» **Problem to work on**
Wherever the word "screenshot" appears in a line of the data, that line should be copied.

» **Exercise data**
• • • • • • •

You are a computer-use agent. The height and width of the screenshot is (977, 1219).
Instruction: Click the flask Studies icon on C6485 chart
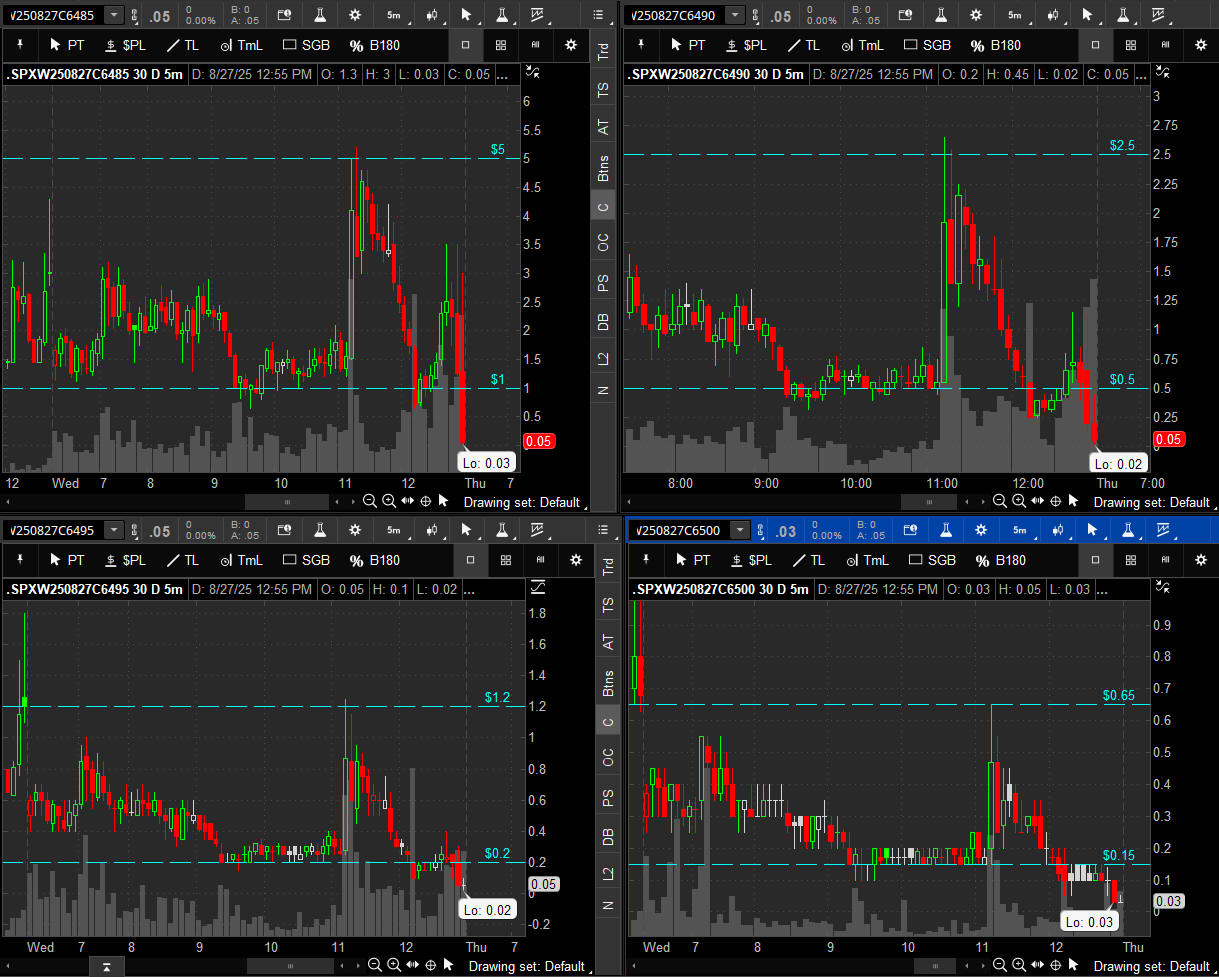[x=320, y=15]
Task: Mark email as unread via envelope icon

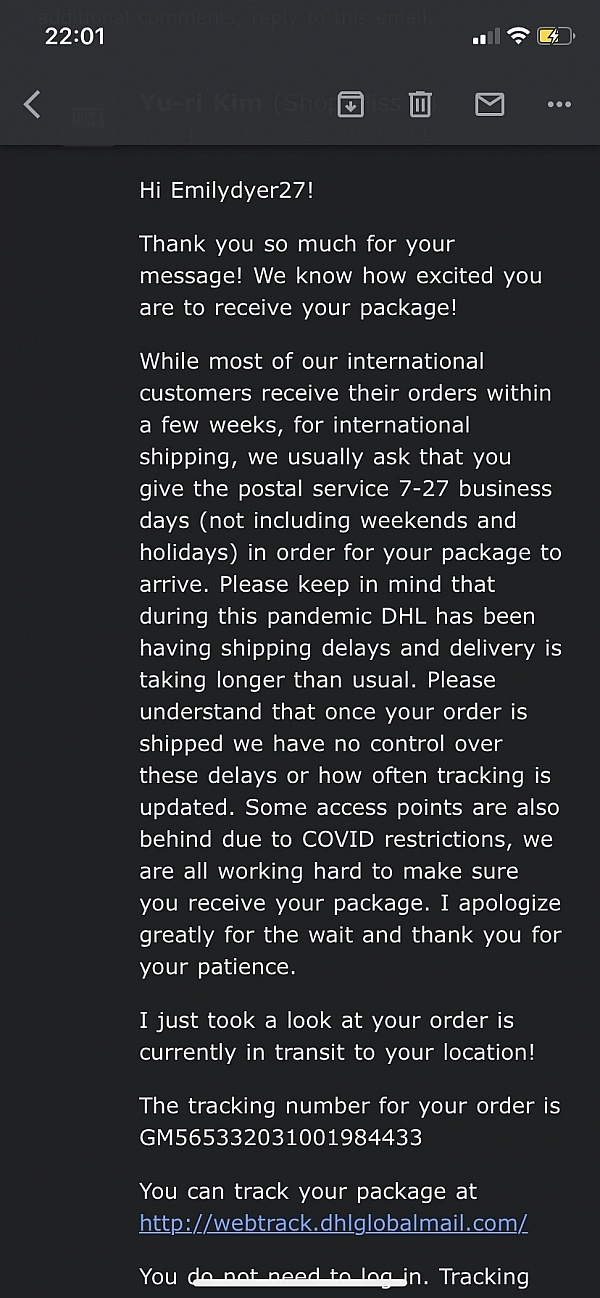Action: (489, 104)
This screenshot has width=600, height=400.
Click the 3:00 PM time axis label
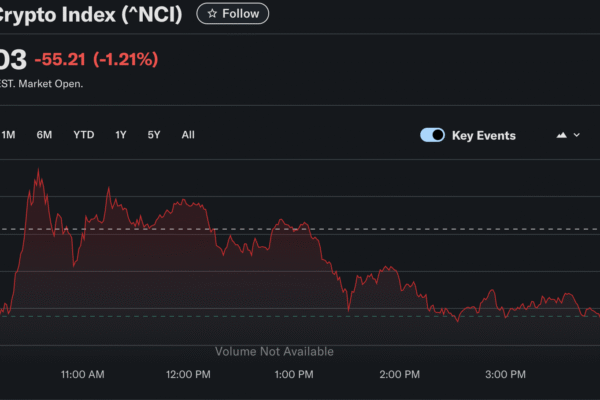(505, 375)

• • • • • • •

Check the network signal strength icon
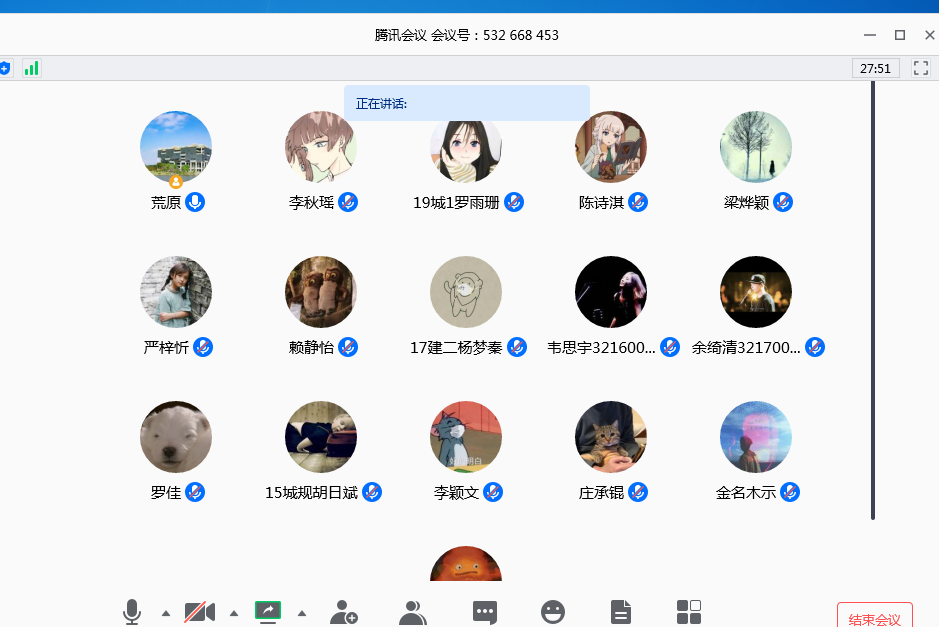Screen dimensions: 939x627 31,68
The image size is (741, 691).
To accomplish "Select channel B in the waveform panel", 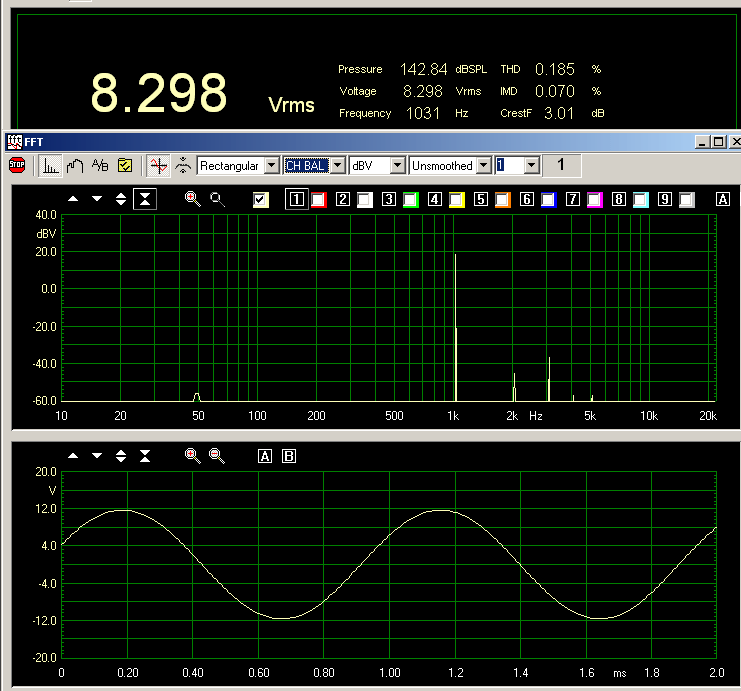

• • • • • • •

» **Written response**
You are a computer-use agent. The height and width of the screenshot is (977, 1219).
This screenshot has width=600, height=400.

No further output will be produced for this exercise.